Currently, at many institutions, technical competency is often split from the social, political, and ideological world. STEM curricula that privilege instrumental, abstracted, and efficient techniques at the expense of social and ethical considerations limits students’ knowledge of the broader systems technical practice is embedded within. Underrepresented minoritized students often leave STEM due to dissatisfaction with the social and epistemic cultures of these fields. Furthermore, AI Now researchers have explicitly linked the diversity crisis in STEM to the prevalence of biased and discriminatory digital technologies in society. There is a significant lack in needed diverse perspectives and contextual insights for addressing the injustice that technological practices all too often perpetuate. Thus, one of the major aims of the TJL is to support and build upon existing efforts to develop research initiatives, mentorship practices, curricula, and campus-wide events that center the justice-related implications of technological design, development, and implementation, and support students from diverse backgrounds and experiences in making critical interventions.

 

INTERDISCIPLINARITY

An interdisciplinary approach to technology ethics that is inclusive of the most incisive and critical theoretical approaches at our disposal allows for a more robust engagement with the social and ethical implications of technology.

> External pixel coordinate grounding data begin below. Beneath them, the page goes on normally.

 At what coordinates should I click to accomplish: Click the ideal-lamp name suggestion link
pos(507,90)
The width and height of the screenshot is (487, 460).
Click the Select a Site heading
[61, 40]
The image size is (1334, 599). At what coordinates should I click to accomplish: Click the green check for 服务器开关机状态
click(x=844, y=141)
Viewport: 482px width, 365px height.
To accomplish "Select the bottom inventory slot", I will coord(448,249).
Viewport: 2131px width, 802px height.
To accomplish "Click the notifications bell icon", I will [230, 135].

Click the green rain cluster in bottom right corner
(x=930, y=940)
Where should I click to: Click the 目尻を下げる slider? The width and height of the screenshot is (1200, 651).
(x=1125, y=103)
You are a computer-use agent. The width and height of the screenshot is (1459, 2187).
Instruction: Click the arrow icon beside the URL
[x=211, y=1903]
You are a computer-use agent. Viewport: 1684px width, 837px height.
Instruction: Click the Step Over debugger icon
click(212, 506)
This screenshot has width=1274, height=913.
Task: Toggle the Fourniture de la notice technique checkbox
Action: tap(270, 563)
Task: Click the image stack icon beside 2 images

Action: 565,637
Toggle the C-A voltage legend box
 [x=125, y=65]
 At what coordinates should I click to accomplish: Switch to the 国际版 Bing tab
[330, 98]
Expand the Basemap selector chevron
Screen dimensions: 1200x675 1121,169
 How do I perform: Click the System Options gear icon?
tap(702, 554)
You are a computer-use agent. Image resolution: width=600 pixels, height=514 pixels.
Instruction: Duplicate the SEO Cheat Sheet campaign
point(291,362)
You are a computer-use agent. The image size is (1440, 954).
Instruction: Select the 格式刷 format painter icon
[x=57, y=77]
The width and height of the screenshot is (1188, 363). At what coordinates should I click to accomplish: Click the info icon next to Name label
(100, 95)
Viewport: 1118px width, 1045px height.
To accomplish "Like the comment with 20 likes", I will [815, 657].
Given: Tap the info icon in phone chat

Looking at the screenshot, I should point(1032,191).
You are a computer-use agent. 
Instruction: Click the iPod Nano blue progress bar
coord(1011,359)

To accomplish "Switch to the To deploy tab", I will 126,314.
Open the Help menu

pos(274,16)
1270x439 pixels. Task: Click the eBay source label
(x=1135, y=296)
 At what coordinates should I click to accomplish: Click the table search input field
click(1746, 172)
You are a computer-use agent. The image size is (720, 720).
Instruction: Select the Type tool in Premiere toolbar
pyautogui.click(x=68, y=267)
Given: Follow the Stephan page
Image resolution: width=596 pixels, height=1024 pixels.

Students need to be able to work across disciplinary, organizational, and cultural boundaries in order to address unjust distributions of technological risk, harm, benefit, and reward in society. Through participation in the TJL, students from across STEM and non-STEM disciplines will develop their awareness of critical frameworks for evaluating the ethics and social impacts of technologies that center questions of power, perspective, and politics, where politics is understood as the work of structuring how problems are conceived, how decisions are made, and how advantages and disadvantages are distributed across the social field.